◆ **TASKS**
a - In the text on merging dictionaries below, condense the paragraph that opens "The problem with our function is" into a short bulleted list that keeps its main facts.
b - Put this sentence from the dictionary-merging text into Spanish: "Recall that iterating over a dictionary will produce each of its keys one-by-one."

◆ **PASSAGE TO READ**
start

Merging Two Dictionaries

Merge two dictionaries together such that the resulting dictionary always retain the greater value among mappings with common keys.

Here’s an example:

# merging two dictionaries, retaining the greatest value among
# common keys
>>> dict1 = {'bananas': 7, 'apples': 3, 'pears': 14}
>>> dict2 = {'bananas': 3, 'apples': 6, 'grapes': 9}
>>> merge_max_mappings(dict1, dict2)
{'bananas': 7, 'apples': 6, 'pears': 14, 'grapes': 9}

Write a function that accepts two dictionaries and merges them in the fashion shown above. The dictionaries’ keys need not be strings, and the values should be any data type that can be ordered (e.g. can be compared using the inequality operators <, >, etc.).

A Simple, Buggy Solution

Let’s begin by writing a straightforward but flawed solution to our problem. The following function will correctly merge its two input dictionaries and is generally well-written, however, something insidious is afoot… Can you identify the bad behavior that will result from this function?

def buggy_merge_max_mappings(dict1, dict2):
    # create the output dictionary, which contains all
    # the mappings from `dict1`
    merged = dict1

    # populate `merged` with the mappings in dict2 if:
    #   - the key doesn't exist in `merged`
    #   - the value in dict2 is larger
    for key in dict2:
        if key not in merged or dict2[key] > merged[key]:
            merged[key] = dict2[key]
    return merged

Let’s first see what this function does right. Recall that iterating over a dictionary will produce each of its keys one-by-one. Thus for key in dict2 loops over every key in dict2. We then set a key-value from dict2 mapping in merged if that key doesn’t exist in merged or if the value is larger than the one stored in existing mapping. Given that merged is initialized to have the same mappings as dict1, this is a correct algorithm for merging our two dictionaries based on max-value.

The problem with our function is that we inadvertently merge dict2 into dict1, rather than merging the two dictionaries into a new dictionary. Recall that dictionaries are mutable objects and that the statement merged = dict1 simply assigns a variable that references dict1 rather than creating a new copy of the dictionary. Thus calling this function will mutate (change) the state of dict1, as demonstrated here:

>>> exam_1 = dict(Alice=99, Bob=87, Cindy=65)  # equivalent to {'Alice': 99, 'Bob': 87, 'Cindy': 65}
>>> exam_2 = dict(Alice=77, Bob=90, Cindy=78)
>>> buggy_merge_max_mappings(exam_1, exam_2)
{'Alice': 99, 'Bob': 90, 'Cindy': 78}

See that the value of exam_1 has changed, and that it matches the output of our function:

>>> exam_1
{'Alice': 99, 'Bob': 90, 'Cindy': 78}

To reiterate, this is because the statement merged = dict1 found at the beginning of our function merely creates a reference to dict1, not a copy of it. In the above example exam_1 stored a class’ exam-1 scores for each student. After passing it to our function, it now stores the max score for each student across two exams!

end

◆ **COLLECTED DATA**

start

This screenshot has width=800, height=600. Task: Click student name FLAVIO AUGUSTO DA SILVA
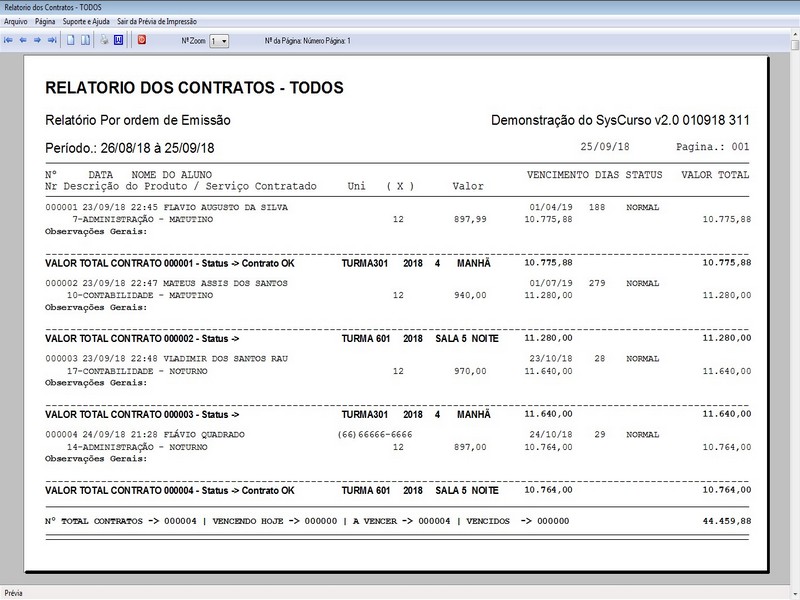click(x=217, y=208)
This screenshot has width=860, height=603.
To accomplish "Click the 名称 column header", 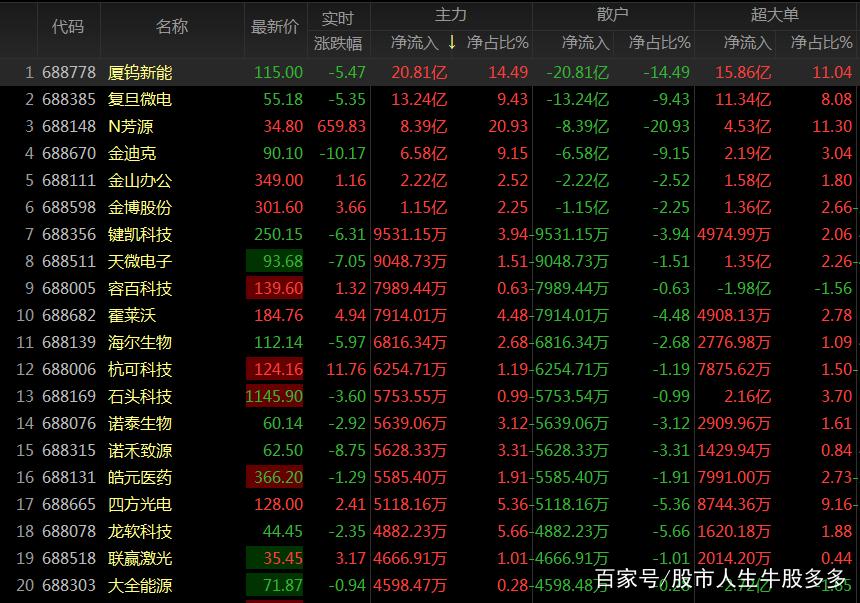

end

◆ **SOLUTIONS IN ORDER**
a -
- The function merges dict2 into dict1 instead of merging both into a new dictionary.
- Dictionaries are mutable objects.
- The statement merged = dict1 only assigns a variable that references dict1. It does not create a new copy.
- Calling the function therefore mutates (changes) the state of dict1.

b - Recuerde que iterar sobre un diccionario producirá cada una de sus claves, una por una.